- [Written exercise] Starting at the line that contains "Task: Choose the bars chart style icon" and stopping after the line that contains "Action: tap(226, 105)", write out those items again with the requests included, and shift every coordinate in the answers by -113. Leave the pictures out.

- [Record excerpts]
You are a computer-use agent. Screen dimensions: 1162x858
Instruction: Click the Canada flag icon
--
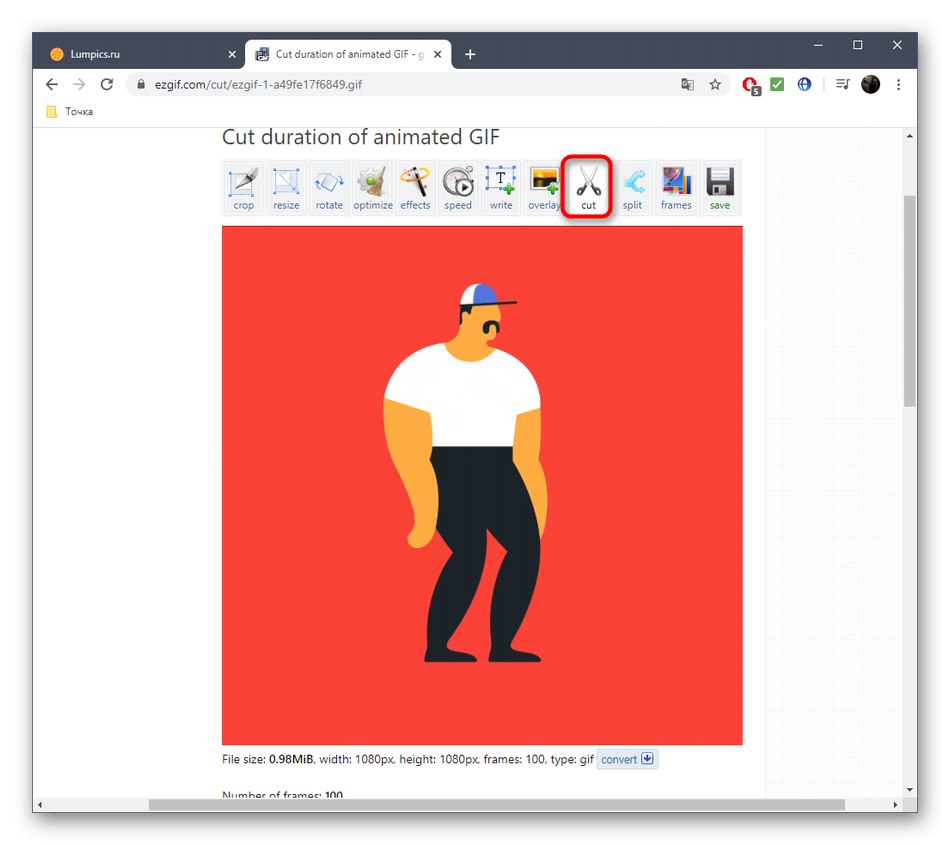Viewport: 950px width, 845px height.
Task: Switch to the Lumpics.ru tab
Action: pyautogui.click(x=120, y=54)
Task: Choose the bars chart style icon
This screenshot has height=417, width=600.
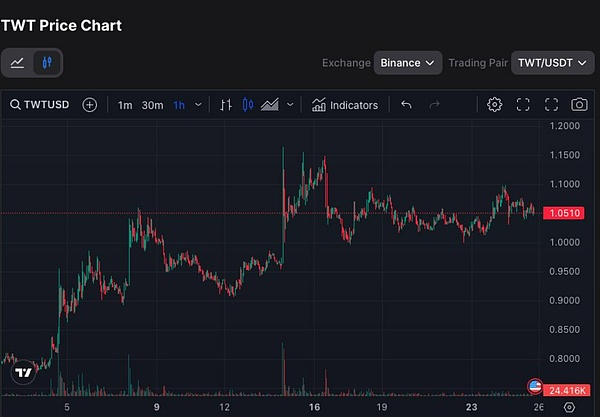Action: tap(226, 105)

- [The answer]
Task: Choose the bars chart style icon
This screenshot has height=417, width=600.
Action: tap(113, -8)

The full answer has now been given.